TASKS:
1) Please decide whether each statement agrees with the article below on Senate Republicans and Biden's Cabinet picks, answering yes or no and quoting the deciding words. (a) Four Senate Republicans with possible 2024 White House aspirations have signaled opposition to Biden's picks. (b) Ford O'Connell called Biden's first round of Cabinet selections "Obama 2.0." (c) The Senate is expected to be under Democratic control next year.
2) Answer these questions from the article below on Senate Republicans and Biden's Cabinet picks.
(a) What is Ford O'Connell's role?
(b) According to O'Connell, taking "a whack" at Biden's nominees is a way to do what?
(c) What kind of foreign policy does O'Connell say Biden is talking about?

Republican senators with an eye on running for the White House in 2024 are gearing up to battle against President-elect Joe Biden’s Cabinet picks, setting up a debate within the Senate GOP conference over how hard to push back on Biden’s nominees.

While the Senate traditionally gives a new president deference to fill his administration’s senior ranks, the environment has changed after four years of bitter partisan fighting under President Trump

Four Senate Republicans with potential White House aspirations in 2024 have already signaled their opposition to Biden’s picks, setting the tone for a contentious debate when Biden submits his nominees before what is expected to be a GOP-controlled Senate next year. 

“There is no question that the race is on to seize the Republican Party mantle should Trump not run in 2024,” said Ford O’Connell, a Republican strategist, who called Biden’s first round of Cabinet selections “Obama 2.0.”

He said taking “a whack” at Biden’s nominees is a way “to consolidate the party’s base.”

O’Connell said Hawley, Cotton, Paul, Rubio and other 2024 hopefuls could influence the broader Senate Republican conference if they launch an all-out resistance effort against Biden’s picks.  

“There is a lot of room for these folks to define Biden because Biden has never defined himself other than he rode shotgun with Barack Obama,” he said. 

“I think a lot of these Republicans will want to be on the record singing from the same hymn book when it comes to the sort of globalist foreign policy that Biden is talking about,” he added.

INFORMATION PROVIDED:
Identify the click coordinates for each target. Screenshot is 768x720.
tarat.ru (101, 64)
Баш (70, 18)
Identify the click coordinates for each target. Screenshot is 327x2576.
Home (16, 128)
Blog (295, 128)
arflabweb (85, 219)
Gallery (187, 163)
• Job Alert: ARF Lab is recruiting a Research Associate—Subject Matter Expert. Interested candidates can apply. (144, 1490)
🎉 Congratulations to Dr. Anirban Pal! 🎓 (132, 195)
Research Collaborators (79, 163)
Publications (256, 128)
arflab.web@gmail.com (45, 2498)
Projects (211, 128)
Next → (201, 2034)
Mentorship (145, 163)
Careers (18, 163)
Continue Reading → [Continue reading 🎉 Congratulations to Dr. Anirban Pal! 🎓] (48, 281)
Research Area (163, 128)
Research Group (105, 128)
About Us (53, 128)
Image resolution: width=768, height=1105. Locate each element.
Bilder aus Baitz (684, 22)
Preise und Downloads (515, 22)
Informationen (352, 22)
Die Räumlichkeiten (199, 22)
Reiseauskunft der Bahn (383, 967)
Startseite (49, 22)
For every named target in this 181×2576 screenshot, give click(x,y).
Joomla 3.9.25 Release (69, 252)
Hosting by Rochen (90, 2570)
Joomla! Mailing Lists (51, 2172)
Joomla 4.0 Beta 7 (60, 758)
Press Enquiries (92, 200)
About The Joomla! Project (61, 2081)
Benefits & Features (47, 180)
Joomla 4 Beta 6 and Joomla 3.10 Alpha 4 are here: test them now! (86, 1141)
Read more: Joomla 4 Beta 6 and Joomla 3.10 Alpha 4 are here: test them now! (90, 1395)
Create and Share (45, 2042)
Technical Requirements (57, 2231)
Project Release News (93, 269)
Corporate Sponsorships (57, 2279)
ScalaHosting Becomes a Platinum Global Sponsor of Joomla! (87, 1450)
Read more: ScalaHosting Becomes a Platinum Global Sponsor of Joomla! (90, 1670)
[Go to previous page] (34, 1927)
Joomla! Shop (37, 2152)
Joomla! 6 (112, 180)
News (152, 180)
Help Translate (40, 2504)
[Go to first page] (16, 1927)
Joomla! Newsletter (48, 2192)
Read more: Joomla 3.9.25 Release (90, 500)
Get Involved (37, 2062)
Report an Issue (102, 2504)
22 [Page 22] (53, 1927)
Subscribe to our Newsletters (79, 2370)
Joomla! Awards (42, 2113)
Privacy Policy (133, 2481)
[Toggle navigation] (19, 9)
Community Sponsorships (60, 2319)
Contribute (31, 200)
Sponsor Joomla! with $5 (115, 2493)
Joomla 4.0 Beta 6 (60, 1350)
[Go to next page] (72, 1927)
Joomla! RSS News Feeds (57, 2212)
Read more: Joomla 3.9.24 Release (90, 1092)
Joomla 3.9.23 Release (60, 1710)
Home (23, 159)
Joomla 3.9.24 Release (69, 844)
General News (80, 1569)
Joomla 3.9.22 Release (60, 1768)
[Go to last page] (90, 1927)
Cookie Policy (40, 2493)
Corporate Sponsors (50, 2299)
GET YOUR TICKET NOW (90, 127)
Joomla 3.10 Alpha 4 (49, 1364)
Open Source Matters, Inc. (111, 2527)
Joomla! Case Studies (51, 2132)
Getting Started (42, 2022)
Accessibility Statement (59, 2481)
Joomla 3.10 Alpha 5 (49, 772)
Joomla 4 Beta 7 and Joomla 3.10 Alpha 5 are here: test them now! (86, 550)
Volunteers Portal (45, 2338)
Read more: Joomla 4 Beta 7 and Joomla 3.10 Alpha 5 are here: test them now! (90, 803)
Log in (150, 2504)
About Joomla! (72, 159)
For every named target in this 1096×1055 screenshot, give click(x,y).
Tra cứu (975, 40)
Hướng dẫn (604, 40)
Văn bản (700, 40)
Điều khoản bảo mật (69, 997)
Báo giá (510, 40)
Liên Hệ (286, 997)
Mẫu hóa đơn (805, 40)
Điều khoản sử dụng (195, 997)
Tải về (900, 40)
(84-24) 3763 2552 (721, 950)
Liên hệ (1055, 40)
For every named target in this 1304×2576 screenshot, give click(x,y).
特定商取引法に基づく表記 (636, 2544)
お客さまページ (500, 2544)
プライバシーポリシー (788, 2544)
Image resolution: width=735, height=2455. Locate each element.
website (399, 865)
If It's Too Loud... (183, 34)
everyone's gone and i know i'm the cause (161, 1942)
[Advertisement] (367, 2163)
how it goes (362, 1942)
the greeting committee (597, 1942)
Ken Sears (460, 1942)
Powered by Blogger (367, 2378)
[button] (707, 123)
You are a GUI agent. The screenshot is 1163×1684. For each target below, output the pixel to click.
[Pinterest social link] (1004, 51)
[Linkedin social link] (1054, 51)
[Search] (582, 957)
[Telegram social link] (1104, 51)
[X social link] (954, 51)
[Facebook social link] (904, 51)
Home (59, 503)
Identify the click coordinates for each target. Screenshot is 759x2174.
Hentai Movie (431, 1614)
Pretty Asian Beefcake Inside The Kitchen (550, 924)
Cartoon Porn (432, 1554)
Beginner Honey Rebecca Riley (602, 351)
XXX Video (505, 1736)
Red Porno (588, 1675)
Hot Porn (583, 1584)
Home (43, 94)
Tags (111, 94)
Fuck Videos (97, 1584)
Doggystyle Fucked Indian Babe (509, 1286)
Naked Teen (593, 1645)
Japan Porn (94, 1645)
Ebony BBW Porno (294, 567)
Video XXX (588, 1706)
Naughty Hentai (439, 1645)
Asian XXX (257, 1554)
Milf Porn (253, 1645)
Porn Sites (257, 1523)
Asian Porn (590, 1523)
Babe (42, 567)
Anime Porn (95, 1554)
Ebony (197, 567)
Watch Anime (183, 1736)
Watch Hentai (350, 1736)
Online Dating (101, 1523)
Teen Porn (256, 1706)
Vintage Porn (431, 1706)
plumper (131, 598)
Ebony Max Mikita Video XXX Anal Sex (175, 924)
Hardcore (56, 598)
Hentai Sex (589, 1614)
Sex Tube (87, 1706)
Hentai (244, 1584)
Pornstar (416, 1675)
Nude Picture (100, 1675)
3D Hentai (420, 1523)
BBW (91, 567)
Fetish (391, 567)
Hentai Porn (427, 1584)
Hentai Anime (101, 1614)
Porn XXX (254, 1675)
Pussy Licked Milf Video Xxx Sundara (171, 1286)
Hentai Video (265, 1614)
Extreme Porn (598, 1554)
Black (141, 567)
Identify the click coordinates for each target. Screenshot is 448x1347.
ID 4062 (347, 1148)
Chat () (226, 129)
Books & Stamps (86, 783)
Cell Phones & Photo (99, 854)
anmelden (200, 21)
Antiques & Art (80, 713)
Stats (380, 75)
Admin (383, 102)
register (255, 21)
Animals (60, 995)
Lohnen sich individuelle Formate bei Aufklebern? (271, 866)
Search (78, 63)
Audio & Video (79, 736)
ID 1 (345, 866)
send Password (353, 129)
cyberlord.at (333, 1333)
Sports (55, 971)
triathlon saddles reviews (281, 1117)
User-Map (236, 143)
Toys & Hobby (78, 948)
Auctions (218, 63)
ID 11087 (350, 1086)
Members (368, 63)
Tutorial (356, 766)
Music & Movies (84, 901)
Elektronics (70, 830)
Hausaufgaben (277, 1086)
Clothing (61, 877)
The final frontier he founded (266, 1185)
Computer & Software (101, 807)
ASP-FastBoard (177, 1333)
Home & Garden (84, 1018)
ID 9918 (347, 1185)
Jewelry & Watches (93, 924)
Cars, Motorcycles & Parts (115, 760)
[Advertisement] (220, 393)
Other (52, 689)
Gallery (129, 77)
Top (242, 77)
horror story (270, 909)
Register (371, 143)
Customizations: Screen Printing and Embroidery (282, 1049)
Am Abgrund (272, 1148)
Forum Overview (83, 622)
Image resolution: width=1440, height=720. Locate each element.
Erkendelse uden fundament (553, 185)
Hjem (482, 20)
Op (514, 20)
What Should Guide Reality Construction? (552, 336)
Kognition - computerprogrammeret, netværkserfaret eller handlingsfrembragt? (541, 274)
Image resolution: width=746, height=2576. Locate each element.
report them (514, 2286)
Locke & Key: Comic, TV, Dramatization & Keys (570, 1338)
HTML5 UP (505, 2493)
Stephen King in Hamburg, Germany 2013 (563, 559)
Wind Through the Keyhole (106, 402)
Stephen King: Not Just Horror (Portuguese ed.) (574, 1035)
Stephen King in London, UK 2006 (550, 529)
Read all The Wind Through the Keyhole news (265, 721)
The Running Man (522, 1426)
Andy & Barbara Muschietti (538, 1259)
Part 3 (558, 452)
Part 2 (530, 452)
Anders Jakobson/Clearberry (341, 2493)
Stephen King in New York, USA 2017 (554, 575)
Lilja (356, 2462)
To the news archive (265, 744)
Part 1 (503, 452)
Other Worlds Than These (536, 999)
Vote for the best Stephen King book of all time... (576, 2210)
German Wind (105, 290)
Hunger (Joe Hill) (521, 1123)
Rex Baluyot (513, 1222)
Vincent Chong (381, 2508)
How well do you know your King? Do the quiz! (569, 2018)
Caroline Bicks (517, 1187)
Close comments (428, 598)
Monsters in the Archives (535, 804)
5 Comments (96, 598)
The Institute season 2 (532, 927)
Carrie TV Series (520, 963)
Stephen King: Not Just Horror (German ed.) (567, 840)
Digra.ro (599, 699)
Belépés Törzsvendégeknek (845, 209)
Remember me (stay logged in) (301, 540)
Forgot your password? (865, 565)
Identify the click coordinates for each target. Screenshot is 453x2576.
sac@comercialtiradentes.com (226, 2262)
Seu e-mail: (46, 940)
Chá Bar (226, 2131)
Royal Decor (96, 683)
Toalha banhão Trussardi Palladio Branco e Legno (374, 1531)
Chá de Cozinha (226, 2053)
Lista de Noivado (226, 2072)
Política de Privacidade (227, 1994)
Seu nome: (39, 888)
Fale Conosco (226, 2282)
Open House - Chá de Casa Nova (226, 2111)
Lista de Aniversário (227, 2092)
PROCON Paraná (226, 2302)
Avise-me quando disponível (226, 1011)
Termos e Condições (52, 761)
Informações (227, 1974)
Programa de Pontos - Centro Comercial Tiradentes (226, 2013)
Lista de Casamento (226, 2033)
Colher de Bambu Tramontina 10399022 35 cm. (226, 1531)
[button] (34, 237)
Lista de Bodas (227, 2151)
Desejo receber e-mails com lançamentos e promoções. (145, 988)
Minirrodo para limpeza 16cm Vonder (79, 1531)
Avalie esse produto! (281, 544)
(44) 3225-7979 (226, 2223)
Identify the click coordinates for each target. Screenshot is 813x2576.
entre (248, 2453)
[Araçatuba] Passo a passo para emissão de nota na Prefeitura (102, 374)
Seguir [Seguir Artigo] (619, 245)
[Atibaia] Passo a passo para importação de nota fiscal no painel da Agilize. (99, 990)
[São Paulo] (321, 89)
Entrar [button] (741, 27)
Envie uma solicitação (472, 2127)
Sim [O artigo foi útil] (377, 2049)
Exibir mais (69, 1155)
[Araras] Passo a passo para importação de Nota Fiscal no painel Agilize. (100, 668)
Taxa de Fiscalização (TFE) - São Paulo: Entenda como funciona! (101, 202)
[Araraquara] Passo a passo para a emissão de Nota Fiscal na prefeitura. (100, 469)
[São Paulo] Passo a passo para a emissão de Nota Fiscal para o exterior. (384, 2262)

FULL ANSWERS:
1)
(a) Yes: "Four Senate Republicans with potential White House aspirations in 2024 have already signaled their opposition to Biden’s picks"
(b) Yes: "who called Biden’s first round of Cabinet selections “Obama 2.0.”"
(c) No: "what is expected to be a GOP-controlled Senate next year"

2)
(a) He is a Republican strategist.
(b) To consolidate the party's base.
(c) A globalist foreign policy.